More details emerged this week on the activities of al-Qaida in West Africa, especially in Liberia, where terrorists allegedly have been closely working with the government in the diamond trade.
The new information on al-Qaida is part of a report by the United Nations-backed war crimes court in Sierra Leone, leaked to foreign media.
It is being described as a watered down version of what was given to the U.S. commission investigating the September 11, 2001 terrorist attacks in the United States.
It details how half a dozen senior al-Qaida operatives worked closely with top officials in Liberia onwards from 1999 during the rule of former Liberian President Charles Taylor. It says they were basically given a safe haven to make illicit diamond deals.
Mr. Taylor, who left power last year in exchange for asylum in Nigeria, stands accused of having sold diamonds from rebels he backed in Sierra Leone until 2002. He has denied this and has refused to appear in court.
The head prosecutor in Freetown, David Crane, says his investigators easily traced back some of the illicit diamond trade to al-Qaida.
"When you place an international legal entity in a part of the world that has not really known the rule of law for many, many, many, years you're going to find all sorts of actors moving in and about what I would call a dark corner of the world and there are many of them and this just happens to be one," he said. "Certainly, al-Qaida have been here for a couple of years and they have been using diamonds to wash their money and so, yes, they certainly have a presence here. There's specific and direct evidence to that effect."
Mr. Crane says terrorists then easily re-sold smuggled diamonds.
Some investigators, from non-governmental groups like London-based Global Witness, believe al-Qaida's diamond proceeds, estimated at least $15 million, helped finance the 2001 terrorist attacks.
The author of the recently released book Blood from Stones: The Secret Financial Network of Terror, former West Africa-based journalist Douglas Farah says the court's findings substantiate his own reporting.
He alleges U.S. intelligence neglected what was happening in Liberia, despite the close ties between the two countries.
"It's one of the things that is so embarrassing to the U.S intelligence community that there's one place in West Africa where they could've had a handle on events happening and should have had a handle of events, it was in Liberia but they essentially paid very little attention to Taylor and his multiple criminal activities for many years," he commented.
After years of civil war in Sierra Leone and then Liberia, it was, however, the U.S government who pushed for sanctions against Liberia and then demanded Mr.
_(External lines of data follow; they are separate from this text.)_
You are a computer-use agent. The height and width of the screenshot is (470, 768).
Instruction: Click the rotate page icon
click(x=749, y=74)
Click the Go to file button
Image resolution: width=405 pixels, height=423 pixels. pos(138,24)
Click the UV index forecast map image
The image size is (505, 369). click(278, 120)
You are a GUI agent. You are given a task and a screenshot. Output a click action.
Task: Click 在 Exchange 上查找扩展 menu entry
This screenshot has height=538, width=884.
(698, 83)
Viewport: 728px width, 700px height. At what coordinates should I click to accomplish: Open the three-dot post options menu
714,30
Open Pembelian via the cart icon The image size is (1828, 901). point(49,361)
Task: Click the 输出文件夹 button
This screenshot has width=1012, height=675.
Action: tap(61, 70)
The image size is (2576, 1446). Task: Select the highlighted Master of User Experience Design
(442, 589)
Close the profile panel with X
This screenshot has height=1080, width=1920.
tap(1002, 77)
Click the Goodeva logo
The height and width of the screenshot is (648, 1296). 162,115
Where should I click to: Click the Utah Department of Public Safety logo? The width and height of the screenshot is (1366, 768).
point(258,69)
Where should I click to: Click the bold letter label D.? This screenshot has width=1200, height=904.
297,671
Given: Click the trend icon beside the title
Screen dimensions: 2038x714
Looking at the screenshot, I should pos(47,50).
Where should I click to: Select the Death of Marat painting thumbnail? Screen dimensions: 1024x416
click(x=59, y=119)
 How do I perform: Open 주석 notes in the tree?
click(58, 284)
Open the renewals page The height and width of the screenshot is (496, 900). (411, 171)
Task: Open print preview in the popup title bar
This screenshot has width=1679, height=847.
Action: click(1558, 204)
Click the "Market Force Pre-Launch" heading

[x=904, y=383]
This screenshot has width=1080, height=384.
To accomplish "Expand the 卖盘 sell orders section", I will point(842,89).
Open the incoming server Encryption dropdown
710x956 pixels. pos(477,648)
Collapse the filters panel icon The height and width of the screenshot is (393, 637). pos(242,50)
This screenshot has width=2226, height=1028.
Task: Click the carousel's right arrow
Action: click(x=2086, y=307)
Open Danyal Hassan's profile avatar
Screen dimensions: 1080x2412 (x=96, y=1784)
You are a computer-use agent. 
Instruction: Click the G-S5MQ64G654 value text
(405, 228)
Taylor leave power a year ago.
U.N. peacekeeping operations in both Liberia and Sierra Leone seem to leave little room for the terrorists to maneuver for now.
But Mr. Farah thinks al-Qaida operatives could move to nearby areas in West Africa, which remain essentially lawless.
"You have most of the Congo which is not occupied by a state, you have much of Mauritania, Chad, Niger and even parts of Ivory Coast which are now no longer really under state control," he said. "It's in those gray areas, those stateless areas where it's so easy to hide, where intelligence gathering is so difficult, that they can use easily as their rear-guard areas and I think they will be increasingly exploiting those as they become pressured in their more traditional areas."
Diamonds are not everywhere, however, and a new certification system tries to prevent the sale of precious gems from conflict areas, making illicit trading more difficult.
In Mali, Niger, Chad and Mauritania, four vast, largely uncontrolled countries described as possible rest and recovery areas for terrorists, the U.S. military has started anti-terrorism training with national armies. Some analysts say these countries are cooperating because they are getting free training and equipment, and not because they are committed to eradicating possible terrorist threats.
Emmanuel Sowatey from the Ghana-based African Security Dialogue and Research group says most governments in the region have more pressing matters to deal with than terrorists.
"The threat of terrorism, because it's not as strong as the instabilities being spread in the sub-region by rag-tag armies, you know rebel forces, the issue of terrorism is not as important as dealing with the Ivorian crisis, trying to strengthen democracies in our countries," he said.
Mr. Sowatey points out the region itself has not been a target of attacks, but that this could change as more and more of the world's oil comes from West Africa.
Analysts interviewed for this report also fear future African terrorists could be spurred on by hard-line Islamic clerics who have been setting up mosques, charities and schools throughout impoverished Muslim areas in West Africa.